ガッコ ノ センセ ノ オトモダチ vol.1174

はしご酒(Aくんのアトリエ) その六百と五

「アナタガ ダメダカラ」

 「仮に、たとえば、コックさんが」

 コ、コックさん!?

 久しぶりに聞いたな、その「コックさん」。

 おそらく、ほぼ、絶滅危惧種。死語。今は「シェフ」、かな。

 「食材がダメだから美味しくできない、と、不平を漏らし」

 ん?

 「生産者さんが、調理がダメだから食材が活かされない、と、嘆く」

 あ~。

 「その手の『あなたがダメだから』系の話って、時折、耳にしますよね」

 「自分の立場が悪くなると相手のせいにして、だから仕方ないんだよ、みたいなノリが、様々な世界で、場面で、結構、幅を利かせている」

 でも、そういう私も、どうしても、ついつい相手のせい、周りのせい、に、しがちだ。と、いうか、そうやって、人のせいにしながら今まで生きてきたような気がする。
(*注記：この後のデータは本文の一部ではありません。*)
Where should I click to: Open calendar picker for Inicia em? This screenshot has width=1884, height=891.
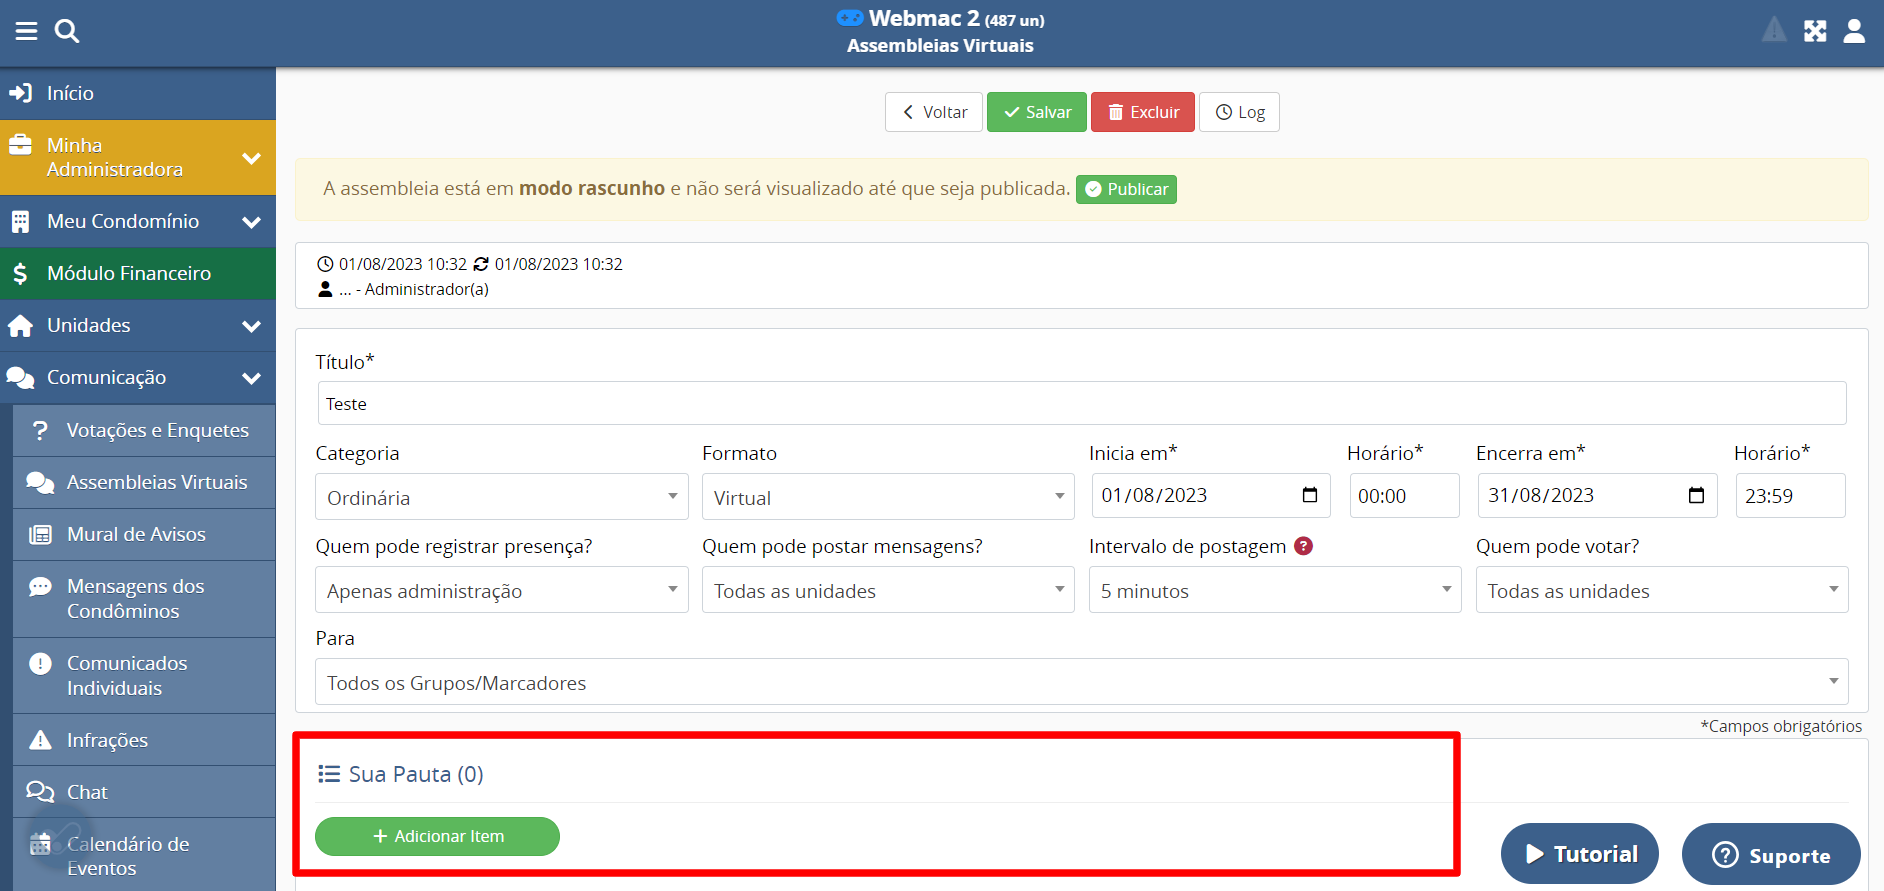click(x=1310, y=495)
 「とはいえ、ソレで気が済むなら、ま、ソレもいいかな、と、いう思いもある」

 消極的ながらも、一応、同感。

 「ただし」

 ん?

 「大きな責任を担っている者は、冗談でも相手のせいにすべきではない」

 んん?

 「たとえば、与党が、ついでに、偏ったメディアも、ほら、よく、『野党がダメだから』って、宣ったりするよね。与党がダメなのは野党がダメだから、みたいな」

 ん、あ、あ~。

 「アレって、僕が勉強が苦手なのは、親のせい、学校の先生のせい、悪友たちのせい、と、ほぼ同レベル」

 たしかに。

 「お子ちゃまが、悔しさ、歯がゆさ、腹立たしさ、情けなさ、を、紛らすために、『周りのみんながダメだからだ~』って吠えるのは、百歩譲って『ま、いいか~』としよう。だけど、だけどだ。圧倒的な権力を握り、大きな責任を担っている者が、『だって、アイツがダメだから、アレのせいで、こんなコトになっちゃったんだ。むしろ、被害者なんだよ~、僕は』、などと、ほざくことは、千歩、いや、万歩譲っても『ま、いいか~』とはならんだろ、ならんよな、普通」

 ならない。

 そう簡単には、加害者は、被害者にはならない。